[ФРАГМЕНТ ДОКУМЕНТА]
Слова обычно отпугивают тайну. «Самые важные и значительные мысли, откровения являются на свет голыми, без словесной оболочки: найти для них слова — целое искусство. И наоборот: глупости и пошлости сразу приходят наряженными в пестрые, хотя и старые тряпки.» [Л. Шестов, 1996, т. 2, с. 38]. В невыразимости истины кроется какая-то тайна, позволяющая думать, что существуют слова, осужденные быть неуслышанными. В них есть нечто несовместимое с красноречием. Оттого Шестов настойчиво советует: «Никакой литературы. наступить на горло красноречию», «возьми красноречие и сверни ему шею» [Н. Баранова-Шестова, 1983, т. 2, с. 174, 185].

Большая часть замечаний Льва Шестова о смысле писательства сводится к рекомендациям не грешить пером, но мыслить, думать «по-настоящему, не только затем, чтоб книги писать». В «Дневнике мыслей» от 8 октября 1919 г. есть запись, свидетельствующая, что в непрестанном размышлении и поиске он видел смысл писательского творчества: «Не надо иронии — надоела. Не надо пафоса — в нем искусственность, он ничего не дает. Не надо спокойствия — оно симуляция. Что же надо? И вопросы надоели, и ответы — фальшивые. Но не думать — нельзя» [там же, т. 1, с. 277]. Эти слова Шес-това можно понимать и как своего рода самокритику, напоминание себе о важности психологической тональности текста. Ведь Шестов, несомненно, отдавал себе отчет, что его манера изложения ярко окрашена сарказмом, иронией и блеском ума. И потому и красноречие, и пафос и «величественное» или «возвышенное» спокойствие были теми тенями-соблазнами, которые сопровождали его, как и любую творческую личность.

Умение ставить вопросы и пробуждать жажду смысла было даром Шестова. Судьба посылала ему читателей ищущих, умных и внимательных: Ремизов, Белый, Вяч. Иванов, Бердяев, Цветаева, Бунин, Гиппиус, Мережковский. Они читали и действительно любили Шестова, хотя часто не понимали его. Бердяев в «Самопознании» признавался, что в шестовской проблематике всегда было что-то близкое ему, поскольку это было не только интересное интеллектуальное общение, но и общение экзистенциальное, искание смысла жизни. После смерти Шестова он не мог не испытать боли и горя утраты: «Для меня лично ушел близкий друг всей моей жизни, может быть, единственный. Он был еврей по крови, но я не встречал среди русских такой любви к русской литературе и такого ее понимания. Он был прекрасный русский писатель» [цит. по: Н. Баранова-Шестова, 1983, т. 2, с. 210].

[ПРЕДСТАВЛЕННЫЕ ДАННЫЕ]
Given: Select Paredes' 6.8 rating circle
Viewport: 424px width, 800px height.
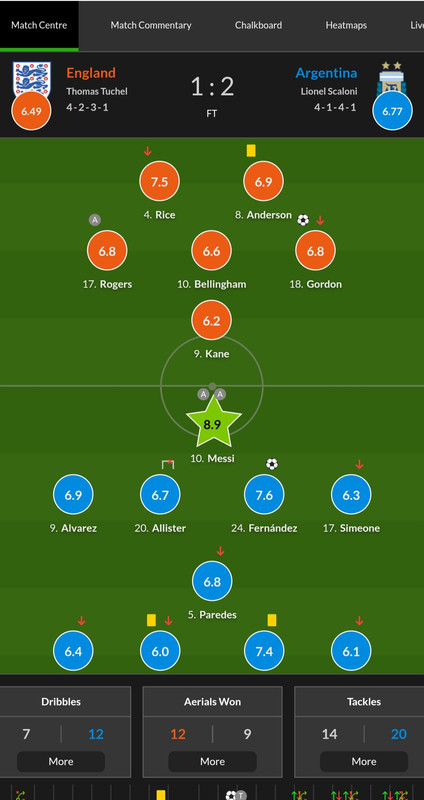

[ЗАДАЧИ]
1. Какой датой помечена запись из «Дневника мыслей», которую цитирует текст о Льве Шестове?
2. Назовите всех читателей Шестова, которых перечисляет фрагмент документа.
3. Допишите следующую часть текста о Льве Шестове, начав сразу после его последнего предложения.

[ПИСЬМЕННЫЕ ОТВЕТЫ]
1. 8 октября 1919 г.

2. Ремизов, Белый, Вяч. Иванов, Бердяев, Цветаева, Бунин, Гиппиус, Мережковский.

3.
Переписка Шестова изобилует мыслями, говорящими о его искушенности в литературном деле. К числу близких к нему лиц относится А.М. Лазарев (1873—1944). В нем Шестов имел «верного

друга и, вместе с тем, такого читателя, которым каждый писатель особенно дорожит — читатель, который не только усваивает содержание книг, но и перерабатывает еще усилиями собственной мысли, т.е. воссоздает и обогащает его». Так свидетельствует сам философ в письме от 14 февраля 1936 г. «Для Вас, — пишет он, — это так редко бывает — философия не умственное упражнение и даже не добывание знания, как принято выражаться, о первых и последних вещах. а искание Единого на потребу, и на этом пункте наши пути скрестились» [там же, с. 144—145]. В письме Лазареву от 24 августа 1930 г. Шестов настоятельно советует: «Вы говорили, трудно кончить. Вовсе не трудно. Весь секрет в том — опытные люди это хорошо знают, чтобы поставить, ни с чем не считаясь, точку. Или даже многоточие. Ведь в самом деле, — познать, исчерпать — никогда никому не удается. Значит нужно неоконченное называть, как конченное» [там же, с. 56].

Шестов в принципе не видел ни одного разумного довода в пользу законченности произведения. «Домом с крышей исчерпывается все», — иронизирует он в «Апофеозе беспочвенности». На его первых страницах Шестов отстаивает право писателя на свободное высказывание, изложение без видимого начала и конца, без общей идеи. В этом отношении Шестов — философский предвестник литературы абсурда, ее поисков новых нестандартных форм. Искусство незавершенности, недосказанности Шестов считал наиважнейшим условием литературно-философского творчества: «Зачем последнее слово? Зачем мировоззрение?.. Незаконченные, беспорядочные, хаотические, не ведущие к заранее поставленной цели, противоречивые, как сама жизнь, размышления — разве они не ближе нашей душе?..» [Л. Шестов 1996, т. 2, с. 6].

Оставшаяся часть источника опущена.